## What to produce
Below are some records. Write out the lines from the one containing "Where should I click to: Click the Start" to the last line, word for word, leaving out pictures.
= Beginning of Section =
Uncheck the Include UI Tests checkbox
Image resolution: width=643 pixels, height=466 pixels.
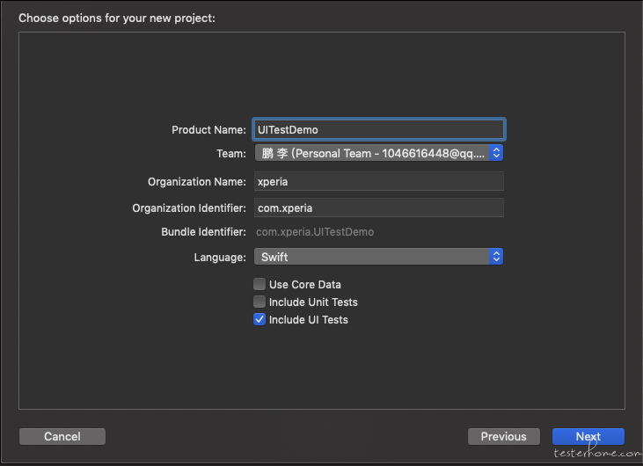[x=259, y=319]
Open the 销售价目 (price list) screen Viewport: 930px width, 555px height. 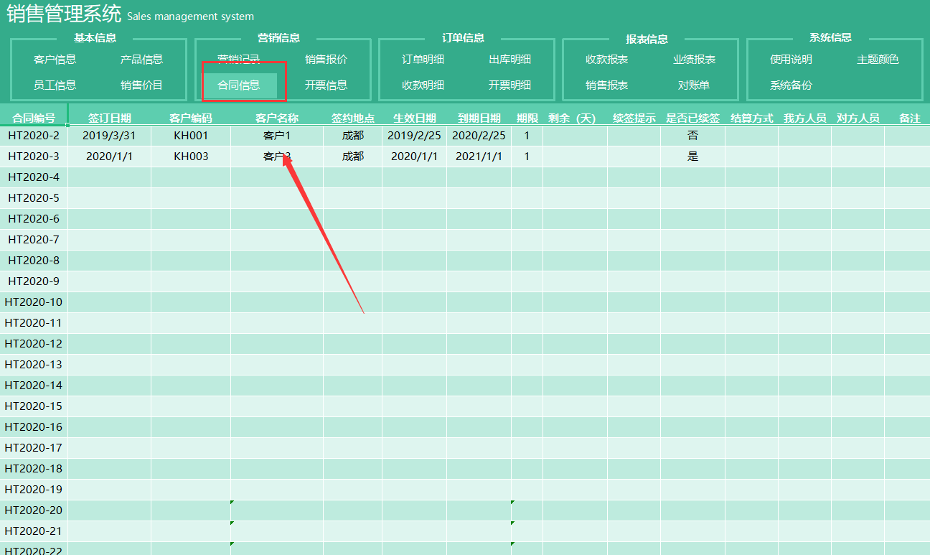(142, 84)
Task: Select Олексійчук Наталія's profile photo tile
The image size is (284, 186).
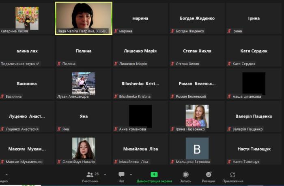Action: coord(84,148)
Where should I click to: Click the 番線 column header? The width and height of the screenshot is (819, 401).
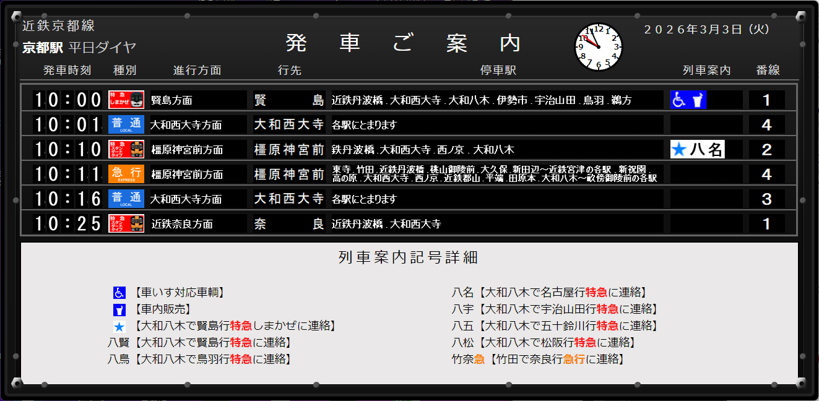pos(768,71)
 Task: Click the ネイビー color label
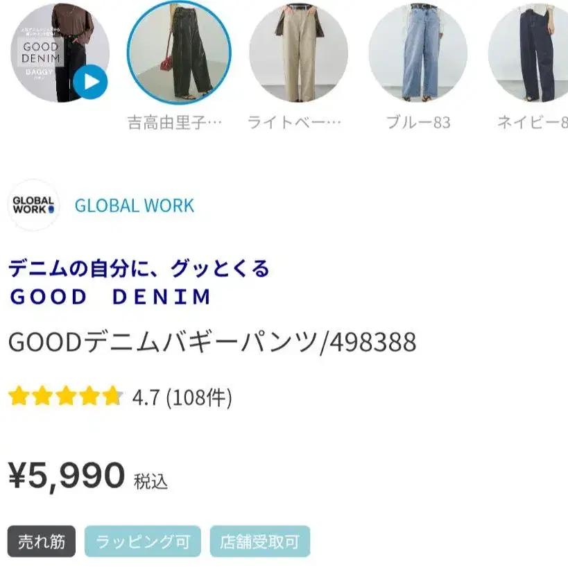(533, 123)
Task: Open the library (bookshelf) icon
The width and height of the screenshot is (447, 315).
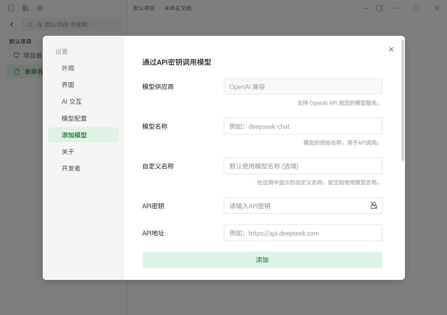Action: pyautogui.click(x=25, y=8)
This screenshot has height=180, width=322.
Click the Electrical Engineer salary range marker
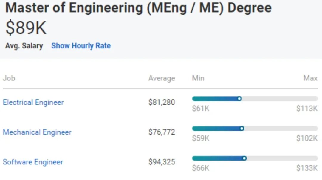point(239,99)
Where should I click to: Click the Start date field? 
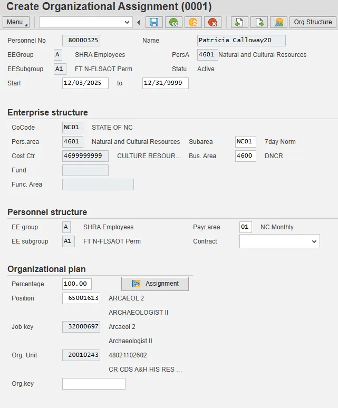pyautogui.click(x=85, y=83)
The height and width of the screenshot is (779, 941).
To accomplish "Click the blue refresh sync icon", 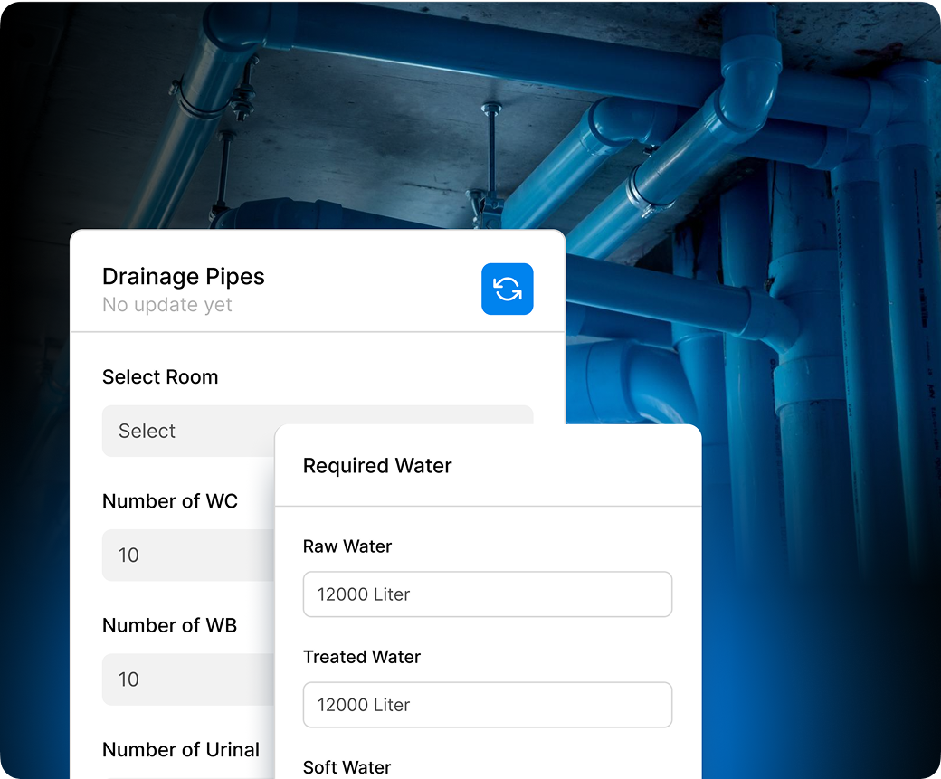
= End of Section =
## Output of the exercise
Where should I click to: Click the Start date field? 
pyautogui.click(x=85, y=83)
The height and width of the screenshot is (779, 941).
To accomplish "Click the blue refresh sync icon", 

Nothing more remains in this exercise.